• _Exercise instructions_
Using the entries below, write out the line with "This screenshot has height=1087, width=1120.", the line with "The image size is (1480, 812).", and every line in between, exactly as each is written.

Given records section start

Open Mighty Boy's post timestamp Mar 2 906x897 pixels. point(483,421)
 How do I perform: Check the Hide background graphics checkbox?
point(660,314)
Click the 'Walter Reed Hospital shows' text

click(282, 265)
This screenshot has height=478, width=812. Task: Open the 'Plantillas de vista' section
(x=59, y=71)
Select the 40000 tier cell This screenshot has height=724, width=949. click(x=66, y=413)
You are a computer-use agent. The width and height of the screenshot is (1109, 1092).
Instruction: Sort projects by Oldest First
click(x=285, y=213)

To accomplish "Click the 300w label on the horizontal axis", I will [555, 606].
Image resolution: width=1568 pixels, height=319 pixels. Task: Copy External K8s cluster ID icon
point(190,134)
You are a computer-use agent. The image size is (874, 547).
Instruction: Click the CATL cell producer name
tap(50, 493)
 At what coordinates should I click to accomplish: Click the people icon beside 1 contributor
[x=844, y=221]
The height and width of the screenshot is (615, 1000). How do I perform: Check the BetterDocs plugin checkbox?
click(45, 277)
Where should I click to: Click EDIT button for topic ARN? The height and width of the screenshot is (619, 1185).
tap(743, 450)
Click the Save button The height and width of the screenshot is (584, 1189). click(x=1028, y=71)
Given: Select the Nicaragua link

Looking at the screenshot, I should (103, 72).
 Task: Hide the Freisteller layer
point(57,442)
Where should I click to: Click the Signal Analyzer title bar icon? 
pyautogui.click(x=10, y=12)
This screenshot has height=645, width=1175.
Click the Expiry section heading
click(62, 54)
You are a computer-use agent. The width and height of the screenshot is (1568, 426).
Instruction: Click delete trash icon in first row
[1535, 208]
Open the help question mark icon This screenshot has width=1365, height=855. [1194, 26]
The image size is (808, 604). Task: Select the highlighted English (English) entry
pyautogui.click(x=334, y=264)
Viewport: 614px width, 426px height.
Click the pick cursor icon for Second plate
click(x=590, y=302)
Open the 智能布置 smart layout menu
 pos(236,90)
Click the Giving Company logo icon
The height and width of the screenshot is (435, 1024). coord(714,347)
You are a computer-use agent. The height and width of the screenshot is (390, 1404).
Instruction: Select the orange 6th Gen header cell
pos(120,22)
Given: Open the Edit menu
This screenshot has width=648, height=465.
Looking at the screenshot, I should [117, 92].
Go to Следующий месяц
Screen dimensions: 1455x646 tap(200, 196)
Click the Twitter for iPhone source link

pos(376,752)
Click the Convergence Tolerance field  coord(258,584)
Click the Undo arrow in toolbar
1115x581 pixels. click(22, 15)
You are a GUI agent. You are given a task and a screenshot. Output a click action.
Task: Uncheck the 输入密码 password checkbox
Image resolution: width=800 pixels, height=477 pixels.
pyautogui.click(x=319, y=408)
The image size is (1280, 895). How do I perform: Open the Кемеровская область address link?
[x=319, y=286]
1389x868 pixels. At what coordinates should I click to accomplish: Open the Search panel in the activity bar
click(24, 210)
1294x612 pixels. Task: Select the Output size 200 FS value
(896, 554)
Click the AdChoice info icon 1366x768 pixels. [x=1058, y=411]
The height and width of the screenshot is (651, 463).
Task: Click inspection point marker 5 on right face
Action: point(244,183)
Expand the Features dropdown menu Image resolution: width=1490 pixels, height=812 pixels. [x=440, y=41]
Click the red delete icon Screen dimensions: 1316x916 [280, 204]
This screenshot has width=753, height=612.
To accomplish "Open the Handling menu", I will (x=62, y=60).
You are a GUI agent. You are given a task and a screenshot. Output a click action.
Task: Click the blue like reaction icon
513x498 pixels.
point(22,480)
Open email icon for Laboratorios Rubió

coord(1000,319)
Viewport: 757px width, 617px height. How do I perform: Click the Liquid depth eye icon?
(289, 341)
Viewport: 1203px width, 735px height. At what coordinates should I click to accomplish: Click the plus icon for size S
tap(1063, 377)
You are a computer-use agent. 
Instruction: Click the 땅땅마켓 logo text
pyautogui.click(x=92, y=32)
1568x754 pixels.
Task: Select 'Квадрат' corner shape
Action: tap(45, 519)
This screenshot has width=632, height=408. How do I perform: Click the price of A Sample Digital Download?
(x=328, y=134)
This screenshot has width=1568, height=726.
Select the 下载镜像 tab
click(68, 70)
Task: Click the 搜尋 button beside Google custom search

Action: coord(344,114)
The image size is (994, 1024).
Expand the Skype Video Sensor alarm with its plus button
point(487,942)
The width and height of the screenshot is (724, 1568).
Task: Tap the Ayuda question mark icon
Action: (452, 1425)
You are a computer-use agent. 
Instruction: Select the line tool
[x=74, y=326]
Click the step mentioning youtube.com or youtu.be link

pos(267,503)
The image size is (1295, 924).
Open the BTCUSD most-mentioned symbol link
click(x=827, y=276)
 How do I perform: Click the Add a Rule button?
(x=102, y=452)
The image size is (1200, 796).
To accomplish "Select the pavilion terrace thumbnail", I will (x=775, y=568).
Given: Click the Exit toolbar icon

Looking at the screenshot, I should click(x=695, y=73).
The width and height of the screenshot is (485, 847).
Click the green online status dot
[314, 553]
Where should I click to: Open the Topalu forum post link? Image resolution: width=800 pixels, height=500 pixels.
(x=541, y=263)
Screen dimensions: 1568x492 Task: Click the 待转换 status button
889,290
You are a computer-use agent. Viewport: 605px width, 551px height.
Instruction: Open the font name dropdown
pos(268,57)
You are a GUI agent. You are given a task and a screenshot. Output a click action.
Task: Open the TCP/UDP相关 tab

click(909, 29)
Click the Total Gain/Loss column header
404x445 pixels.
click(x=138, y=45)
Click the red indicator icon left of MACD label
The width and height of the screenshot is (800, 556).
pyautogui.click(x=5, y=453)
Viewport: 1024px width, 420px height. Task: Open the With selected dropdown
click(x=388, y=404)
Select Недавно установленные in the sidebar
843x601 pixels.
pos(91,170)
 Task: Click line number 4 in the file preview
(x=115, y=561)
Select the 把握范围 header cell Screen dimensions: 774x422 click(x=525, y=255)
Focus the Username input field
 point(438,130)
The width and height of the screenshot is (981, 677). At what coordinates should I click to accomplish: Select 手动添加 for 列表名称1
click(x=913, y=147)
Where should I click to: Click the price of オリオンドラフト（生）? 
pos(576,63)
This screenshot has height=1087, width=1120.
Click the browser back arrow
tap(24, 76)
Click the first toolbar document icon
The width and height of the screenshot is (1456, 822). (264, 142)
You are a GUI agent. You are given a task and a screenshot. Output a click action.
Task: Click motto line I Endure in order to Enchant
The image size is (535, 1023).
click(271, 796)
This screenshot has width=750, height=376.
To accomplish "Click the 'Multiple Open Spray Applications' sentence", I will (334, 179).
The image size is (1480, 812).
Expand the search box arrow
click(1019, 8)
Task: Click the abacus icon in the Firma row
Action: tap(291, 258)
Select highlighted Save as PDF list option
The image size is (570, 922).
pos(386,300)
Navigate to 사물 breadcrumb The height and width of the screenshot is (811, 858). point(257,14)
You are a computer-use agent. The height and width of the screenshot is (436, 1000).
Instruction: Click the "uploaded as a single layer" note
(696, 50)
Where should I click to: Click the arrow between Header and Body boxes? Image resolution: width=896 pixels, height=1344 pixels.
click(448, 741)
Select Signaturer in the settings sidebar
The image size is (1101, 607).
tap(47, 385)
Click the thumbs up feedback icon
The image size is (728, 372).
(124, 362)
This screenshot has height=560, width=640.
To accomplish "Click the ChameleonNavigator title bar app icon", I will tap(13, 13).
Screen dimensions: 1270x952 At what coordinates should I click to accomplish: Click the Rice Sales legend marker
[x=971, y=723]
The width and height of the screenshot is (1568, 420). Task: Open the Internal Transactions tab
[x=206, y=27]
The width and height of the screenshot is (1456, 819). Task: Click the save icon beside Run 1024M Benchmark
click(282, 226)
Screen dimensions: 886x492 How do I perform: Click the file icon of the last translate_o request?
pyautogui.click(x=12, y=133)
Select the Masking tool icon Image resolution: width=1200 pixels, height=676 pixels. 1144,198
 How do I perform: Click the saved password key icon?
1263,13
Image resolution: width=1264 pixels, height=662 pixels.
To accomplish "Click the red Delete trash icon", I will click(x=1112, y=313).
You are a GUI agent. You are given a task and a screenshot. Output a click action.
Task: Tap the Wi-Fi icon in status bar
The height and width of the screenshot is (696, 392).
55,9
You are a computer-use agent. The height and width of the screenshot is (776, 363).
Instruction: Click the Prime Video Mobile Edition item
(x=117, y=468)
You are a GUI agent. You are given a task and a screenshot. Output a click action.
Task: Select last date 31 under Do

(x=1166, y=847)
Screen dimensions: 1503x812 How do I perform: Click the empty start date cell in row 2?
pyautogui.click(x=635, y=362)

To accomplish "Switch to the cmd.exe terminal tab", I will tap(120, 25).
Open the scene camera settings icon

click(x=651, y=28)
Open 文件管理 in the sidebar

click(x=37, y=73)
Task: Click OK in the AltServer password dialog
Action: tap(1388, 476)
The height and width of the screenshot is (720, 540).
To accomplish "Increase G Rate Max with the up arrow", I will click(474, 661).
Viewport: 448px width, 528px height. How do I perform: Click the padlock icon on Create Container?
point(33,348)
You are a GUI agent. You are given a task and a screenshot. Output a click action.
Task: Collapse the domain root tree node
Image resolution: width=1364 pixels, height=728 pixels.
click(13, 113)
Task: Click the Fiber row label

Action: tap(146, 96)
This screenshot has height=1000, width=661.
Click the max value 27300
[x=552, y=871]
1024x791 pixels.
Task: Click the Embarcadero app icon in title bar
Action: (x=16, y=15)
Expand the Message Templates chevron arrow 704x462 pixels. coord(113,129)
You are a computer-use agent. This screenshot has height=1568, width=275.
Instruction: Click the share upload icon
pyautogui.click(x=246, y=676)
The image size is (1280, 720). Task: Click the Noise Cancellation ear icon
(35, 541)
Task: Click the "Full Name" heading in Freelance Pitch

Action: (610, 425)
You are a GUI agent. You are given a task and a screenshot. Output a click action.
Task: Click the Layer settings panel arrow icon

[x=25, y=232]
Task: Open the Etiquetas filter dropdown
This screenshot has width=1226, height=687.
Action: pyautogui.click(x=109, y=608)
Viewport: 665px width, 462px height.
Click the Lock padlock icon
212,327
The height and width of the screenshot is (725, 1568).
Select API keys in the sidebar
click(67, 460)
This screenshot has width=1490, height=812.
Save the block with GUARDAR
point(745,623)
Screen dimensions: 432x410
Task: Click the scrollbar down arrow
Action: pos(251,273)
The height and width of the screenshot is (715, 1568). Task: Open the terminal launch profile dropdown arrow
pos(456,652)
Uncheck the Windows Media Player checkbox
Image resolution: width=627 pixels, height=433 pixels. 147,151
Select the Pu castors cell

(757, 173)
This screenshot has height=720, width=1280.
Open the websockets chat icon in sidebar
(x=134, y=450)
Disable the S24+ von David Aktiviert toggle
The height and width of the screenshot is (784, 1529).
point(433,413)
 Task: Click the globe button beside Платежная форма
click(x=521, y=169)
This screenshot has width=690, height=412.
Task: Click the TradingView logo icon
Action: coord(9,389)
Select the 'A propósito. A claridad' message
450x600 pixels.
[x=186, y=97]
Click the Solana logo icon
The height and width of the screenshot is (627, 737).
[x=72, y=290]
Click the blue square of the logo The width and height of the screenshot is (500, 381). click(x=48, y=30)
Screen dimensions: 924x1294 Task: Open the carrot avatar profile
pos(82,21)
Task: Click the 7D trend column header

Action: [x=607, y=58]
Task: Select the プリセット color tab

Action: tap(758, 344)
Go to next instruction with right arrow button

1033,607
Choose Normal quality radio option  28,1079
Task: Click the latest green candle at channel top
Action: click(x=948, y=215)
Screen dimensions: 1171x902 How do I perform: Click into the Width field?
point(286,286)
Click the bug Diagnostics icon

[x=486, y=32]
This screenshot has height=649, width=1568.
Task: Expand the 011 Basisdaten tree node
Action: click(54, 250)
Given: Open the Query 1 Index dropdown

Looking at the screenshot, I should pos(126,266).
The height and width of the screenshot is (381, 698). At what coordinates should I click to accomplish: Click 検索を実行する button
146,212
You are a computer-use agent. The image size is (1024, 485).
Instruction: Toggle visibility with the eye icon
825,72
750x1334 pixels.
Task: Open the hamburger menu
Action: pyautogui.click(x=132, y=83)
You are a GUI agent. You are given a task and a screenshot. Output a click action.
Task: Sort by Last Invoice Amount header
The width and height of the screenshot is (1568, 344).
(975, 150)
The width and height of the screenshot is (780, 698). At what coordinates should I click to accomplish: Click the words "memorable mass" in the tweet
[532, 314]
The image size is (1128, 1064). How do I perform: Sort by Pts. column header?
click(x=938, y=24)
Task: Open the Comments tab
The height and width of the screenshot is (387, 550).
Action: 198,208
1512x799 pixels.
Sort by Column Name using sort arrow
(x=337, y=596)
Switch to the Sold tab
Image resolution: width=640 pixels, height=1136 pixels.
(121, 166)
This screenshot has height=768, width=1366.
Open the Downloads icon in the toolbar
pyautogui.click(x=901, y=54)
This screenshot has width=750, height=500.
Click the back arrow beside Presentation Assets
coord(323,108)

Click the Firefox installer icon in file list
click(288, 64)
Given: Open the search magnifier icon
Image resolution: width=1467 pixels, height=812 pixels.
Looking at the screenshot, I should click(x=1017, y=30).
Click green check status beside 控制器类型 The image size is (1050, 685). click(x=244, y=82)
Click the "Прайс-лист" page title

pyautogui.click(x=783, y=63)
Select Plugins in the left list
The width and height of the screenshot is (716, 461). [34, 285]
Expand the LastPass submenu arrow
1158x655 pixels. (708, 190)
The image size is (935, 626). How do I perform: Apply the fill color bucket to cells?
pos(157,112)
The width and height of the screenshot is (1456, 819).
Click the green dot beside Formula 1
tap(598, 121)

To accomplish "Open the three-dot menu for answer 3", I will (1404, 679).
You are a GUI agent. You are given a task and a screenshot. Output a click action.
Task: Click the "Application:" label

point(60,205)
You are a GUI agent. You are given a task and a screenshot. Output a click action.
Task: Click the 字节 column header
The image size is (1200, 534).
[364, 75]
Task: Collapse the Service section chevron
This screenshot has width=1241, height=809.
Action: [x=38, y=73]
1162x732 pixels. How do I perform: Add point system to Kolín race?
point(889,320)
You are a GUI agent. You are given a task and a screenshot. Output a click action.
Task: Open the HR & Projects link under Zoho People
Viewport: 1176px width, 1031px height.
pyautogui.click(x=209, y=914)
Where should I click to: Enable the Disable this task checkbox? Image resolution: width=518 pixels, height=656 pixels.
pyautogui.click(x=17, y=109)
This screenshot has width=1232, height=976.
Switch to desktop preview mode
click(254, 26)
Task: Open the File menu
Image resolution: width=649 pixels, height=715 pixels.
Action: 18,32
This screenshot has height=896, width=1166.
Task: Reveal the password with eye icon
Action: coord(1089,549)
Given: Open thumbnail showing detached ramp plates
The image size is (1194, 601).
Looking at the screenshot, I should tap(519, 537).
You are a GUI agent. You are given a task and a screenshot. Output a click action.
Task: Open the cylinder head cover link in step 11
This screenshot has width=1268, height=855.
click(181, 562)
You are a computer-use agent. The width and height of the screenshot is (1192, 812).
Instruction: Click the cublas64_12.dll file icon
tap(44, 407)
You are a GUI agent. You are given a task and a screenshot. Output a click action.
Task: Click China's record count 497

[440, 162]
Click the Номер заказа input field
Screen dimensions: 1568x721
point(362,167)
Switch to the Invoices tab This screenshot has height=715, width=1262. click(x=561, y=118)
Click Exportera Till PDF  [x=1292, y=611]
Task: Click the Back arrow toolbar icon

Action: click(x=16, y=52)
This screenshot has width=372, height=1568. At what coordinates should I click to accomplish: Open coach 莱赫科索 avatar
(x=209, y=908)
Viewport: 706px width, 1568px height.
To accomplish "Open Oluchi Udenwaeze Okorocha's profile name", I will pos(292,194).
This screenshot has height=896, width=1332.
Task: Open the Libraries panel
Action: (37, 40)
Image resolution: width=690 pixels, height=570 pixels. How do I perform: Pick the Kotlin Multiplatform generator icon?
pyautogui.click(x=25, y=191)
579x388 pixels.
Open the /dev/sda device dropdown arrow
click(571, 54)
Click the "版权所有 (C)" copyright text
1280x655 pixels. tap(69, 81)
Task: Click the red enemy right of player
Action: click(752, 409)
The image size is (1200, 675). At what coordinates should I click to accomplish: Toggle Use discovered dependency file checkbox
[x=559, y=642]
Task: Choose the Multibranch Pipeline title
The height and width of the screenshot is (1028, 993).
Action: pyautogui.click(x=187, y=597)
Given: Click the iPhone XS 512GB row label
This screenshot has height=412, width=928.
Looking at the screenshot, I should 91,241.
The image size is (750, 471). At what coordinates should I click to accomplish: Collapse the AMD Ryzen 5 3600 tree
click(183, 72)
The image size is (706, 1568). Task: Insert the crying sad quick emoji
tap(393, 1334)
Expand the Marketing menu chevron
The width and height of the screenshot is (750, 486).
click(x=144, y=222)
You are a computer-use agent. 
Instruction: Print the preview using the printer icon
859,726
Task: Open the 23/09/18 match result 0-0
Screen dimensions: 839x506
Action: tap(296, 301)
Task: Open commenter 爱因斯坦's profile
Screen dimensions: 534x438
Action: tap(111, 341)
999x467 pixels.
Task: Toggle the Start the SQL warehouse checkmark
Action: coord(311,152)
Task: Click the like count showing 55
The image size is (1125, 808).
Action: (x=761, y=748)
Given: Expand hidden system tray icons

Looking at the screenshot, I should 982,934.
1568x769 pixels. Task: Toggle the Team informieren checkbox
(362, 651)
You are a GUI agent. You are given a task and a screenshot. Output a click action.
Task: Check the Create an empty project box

Given records section end

• _Answer to this task_
This screenshot has height=1087, width=1120.
Click the browser back arrow
tap(24, 76)
Click the first toolbar document icon
The width and height of the screenshot is (1456, 822). (264, 142)
You are a GUI agent. You are given a task and a screenshot. Output a click action.
Task: Click motto line I Endure in order to Enchant
The image size is (535, 1023).
click(271, 796)
This screenshot has width=750, height=376.
To accomplish "Click the 'Multiple Open Spray Applications' sentence", I will (334, 179).
The image size is (1480, 812).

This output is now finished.